I also wrote a blog post when I first figured out how to test the sensors with rtl_433, before I wrote the script. probably useful for background information:
One of the most used "tiny program" I wrote [0] is a weird one to explain to non-technical people: a scoreboard UI to display the current score of your match on a stream when playing Eleven Table Tennis in VR. I see it being used quite frequently in Twitch streams.

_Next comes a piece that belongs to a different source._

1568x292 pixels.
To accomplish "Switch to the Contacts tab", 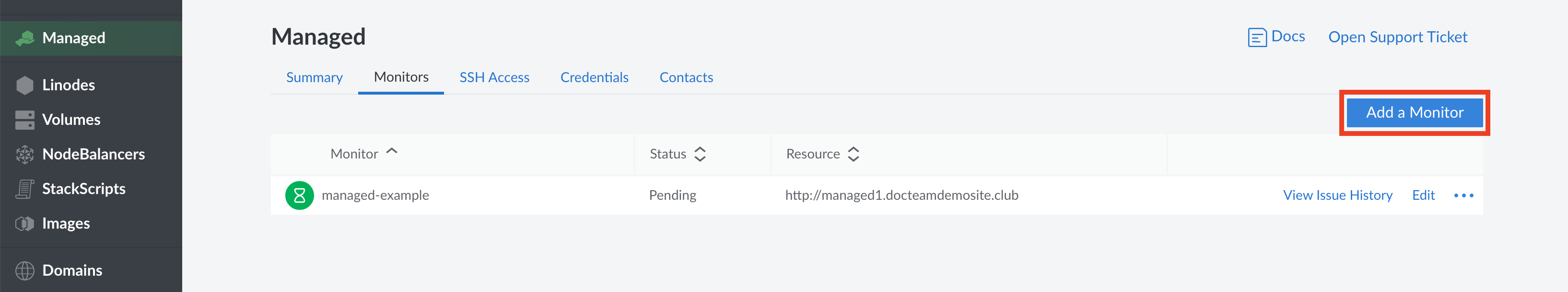I will (x=686, y=77).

[0]: https://github.com/Cristy94/eleven-vr-scoreboard
I did the same as well.
https://github.com/GOATS2K/nhs-vaccination-checker
This may not be as impressive but I wrote a script to eliminate one of the primary roadblocks I faced when I moved to Wayland on my Linux desktop — a script to copy and autotype password store amd gopass data, kinda like rofi-pass
https://github.com/ayushnix/tessen
Funny, I also wrote some code to solve one of my printer problems. It doesn't do double-sided scanning so the script waits for two recently PDFs in a folder (while trying to be smart about not picking incompatible PDFs) and merge them in the right way: https://github.com/RomainGehrig/PDFCollate
I could have worked the same amount of hours for a client and use the money to buy a duplex scanner, but where's the fun in that ?
An alternative is to just block YouTube recommendations on the client. You can use the 'My Filters' feature of uBlock. See https://github.com/gorhill/uBlock/wiki/Static-filter-syntax for details. Personally, I get along just fine with something like the following:
youtube.com##ytd-watch-next-secondary-results-renderer
I wrote a very simple script to automatically download desktop wallpapers from http://simpledesktops.com/. I then cron'd it to place wallpapers in a folder, and Mac OS automatically rotates through the wallpapers randomly every hour. I love the idea of small, simple projects that make your life better.
https://github.com/urbushey/simple_grabber
I save articles into HTML files with TagSpaces or SingleFile to read them later but I could not find a way to serve them easily to a Kindle Paperwhite and read them there.
I create this simple project to fulfill this need. It was just a weekend project that it's already valuable for me.